Jurisprudentie
AA1898
Datum uitspraak1996-03-06
RechtsgebiedBelasting
Soort ProcedureCassatie
Instantie naamHoge Raad
Zaaknummers30939
Statusgepubliceerd
RechtsgebiedBelasting
Soort ProcedureCassatie
Instantie naamHoge Raad
Zaaknummers30939
Statusgepubliceerd
Uitspraak
gewezen op het beroep in cassatie van X te Z tegen de uitspraak van het Gerechtshof te Arnhem van 28 december 1994 op het verzet van belanghebbende tegen de beschikking van de Voorzitter van de Eerste Meervoudige Belastingkamer van dat Hof betreffende aan de belanghebbende opgelegde naheffingsaanslag in de motorrijtuigenbelasting.
1. Aanslag, bezwaar en geding voor het Hof Aan belanghebbende is voormelde naheffingsaanslag opgelegd. De Inspecteur heeft uitspraak gedaan op het door belanghebbende tegen deze aanslag gemaakte bezwaar. Belanghebbende is tegen die uitspraak in beroep gekomen bij het Hof. Bij beschikking van 31 mei 1994 heeft de Voorzitter van voormelde Belastingkamer belanghebbende wegens overschrijding van de termijn van 8 weken genoemd in artikel 5, lid 5, van de Wet administratieve rechtspraak belastingzaken niet-ontvankelijk verklaard in haar beroep. Het Hof heeft het verzet van belanghebbende tegen die beschikking ongegrond verklaard.
2. Geding in cassatie Belanghebbende heeft tegen 's Hofs uitspraak beroep in cassatie ingesteld en daarbij enige klachten aangevoerd. De Staatssecretaris van Financiƫn heeft bij vertoogschrift het cassatieberoep bestreden.
3. Beoordeling van de klachten Het beroepschrift in cassatie strekt ten betoge dat het voor de behandeling voor het Hof verschuldigde griffierecht niet tijdig kon worden betaald ten gevolge van een vertraging opgelopen bij de afhandeling door de gemeente Q van belanghebbendes verzoek om het griffierecht namens belanghebbende te betalen. Ook indien de aangevoerde reden voor de vertraging juist zou zijn, vormt een en ander geen bijzondere omstandigheid die meebrengt dat van een na afloop van de gestelde termijn gedane betaling zou kunnen worden gezegd dat het recht is gestort zo spoedig mogelijk als dit redelijkerwijs verlangd kon worden. Het Hof heeft derhalve terecht het verzet ongegrond verklaard.

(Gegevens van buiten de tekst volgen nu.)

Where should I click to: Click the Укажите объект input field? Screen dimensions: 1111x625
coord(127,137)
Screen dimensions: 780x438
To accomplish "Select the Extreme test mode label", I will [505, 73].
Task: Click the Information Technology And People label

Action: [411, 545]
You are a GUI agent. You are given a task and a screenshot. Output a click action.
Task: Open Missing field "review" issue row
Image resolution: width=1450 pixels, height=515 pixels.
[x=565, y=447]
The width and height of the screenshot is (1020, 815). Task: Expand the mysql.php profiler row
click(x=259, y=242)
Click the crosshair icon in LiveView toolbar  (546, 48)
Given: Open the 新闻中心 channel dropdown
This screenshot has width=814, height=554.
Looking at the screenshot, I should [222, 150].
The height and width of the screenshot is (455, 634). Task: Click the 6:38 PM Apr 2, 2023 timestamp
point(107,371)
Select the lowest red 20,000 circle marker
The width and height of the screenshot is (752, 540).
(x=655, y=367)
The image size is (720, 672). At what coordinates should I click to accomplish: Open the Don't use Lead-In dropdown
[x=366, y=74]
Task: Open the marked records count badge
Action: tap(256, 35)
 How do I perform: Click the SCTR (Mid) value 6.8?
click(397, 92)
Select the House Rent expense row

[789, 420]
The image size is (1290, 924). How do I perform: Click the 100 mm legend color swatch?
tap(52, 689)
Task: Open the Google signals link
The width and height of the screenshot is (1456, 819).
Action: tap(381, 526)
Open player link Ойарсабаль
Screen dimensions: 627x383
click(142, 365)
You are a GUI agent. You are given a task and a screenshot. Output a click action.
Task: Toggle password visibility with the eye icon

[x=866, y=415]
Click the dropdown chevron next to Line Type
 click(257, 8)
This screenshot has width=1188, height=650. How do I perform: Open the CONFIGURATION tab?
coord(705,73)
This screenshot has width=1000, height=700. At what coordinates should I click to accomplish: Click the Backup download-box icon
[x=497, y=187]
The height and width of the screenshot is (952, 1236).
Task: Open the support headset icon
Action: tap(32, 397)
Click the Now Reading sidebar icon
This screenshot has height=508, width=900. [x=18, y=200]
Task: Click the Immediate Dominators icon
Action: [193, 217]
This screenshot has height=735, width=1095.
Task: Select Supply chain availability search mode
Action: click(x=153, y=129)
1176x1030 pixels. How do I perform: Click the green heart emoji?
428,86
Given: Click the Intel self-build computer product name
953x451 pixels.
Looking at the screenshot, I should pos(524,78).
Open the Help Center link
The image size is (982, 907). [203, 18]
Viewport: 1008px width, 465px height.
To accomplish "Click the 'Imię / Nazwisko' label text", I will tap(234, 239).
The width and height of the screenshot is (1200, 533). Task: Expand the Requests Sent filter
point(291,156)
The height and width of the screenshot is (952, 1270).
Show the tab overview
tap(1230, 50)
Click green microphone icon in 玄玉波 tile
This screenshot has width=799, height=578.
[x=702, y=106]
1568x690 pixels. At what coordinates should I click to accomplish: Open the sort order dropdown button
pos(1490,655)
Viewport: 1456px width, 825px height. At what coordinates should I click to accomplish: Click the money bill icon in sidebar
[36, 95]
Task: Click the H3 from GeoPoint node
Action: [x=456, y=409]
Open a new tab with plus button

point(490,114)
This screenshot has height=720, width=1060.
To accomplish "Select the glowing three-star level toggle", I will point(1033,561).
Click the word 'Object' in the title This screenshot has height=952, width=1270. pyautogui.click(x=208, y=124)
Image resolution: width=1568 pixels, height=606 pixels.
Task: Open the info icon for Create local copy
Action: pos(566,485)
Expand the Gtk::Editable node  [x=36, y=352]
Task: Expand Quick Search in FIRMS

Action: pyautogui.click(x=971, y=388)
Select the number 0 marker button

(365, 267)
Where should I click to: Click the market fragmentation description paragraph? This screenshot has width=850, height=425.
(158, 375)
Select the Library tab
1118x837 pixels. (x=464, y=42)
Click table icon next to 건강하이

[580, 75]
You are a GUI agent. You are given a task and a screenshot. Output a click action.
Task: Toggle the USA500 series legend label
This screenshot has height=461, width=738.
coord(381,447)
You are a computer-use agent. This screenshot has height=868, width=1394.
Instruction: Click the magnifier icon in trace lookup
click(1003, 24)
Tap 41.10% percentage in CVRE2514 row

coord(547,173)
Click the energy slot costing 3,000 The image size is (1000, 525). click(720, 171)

4. Proceskosten De Hoge Raad acht geen termen aanwezig voor een veroordeling in de proceskosten als bedoeld in artikel 5a van de Wet administratieve rechtspraak belastingzaken.
5. Beslissing De Hoge Raad verwerpt het beroep. Dit arrest is op 6 maart 1996 vastgesteld door de raadsheer Bellaart als voorzitter en de raadsheren De Moor en Van Brunschot, in tegenwoordigheid van de waarnemend griffier Van Hooff, en op die datum in het openbaar uitgesproken.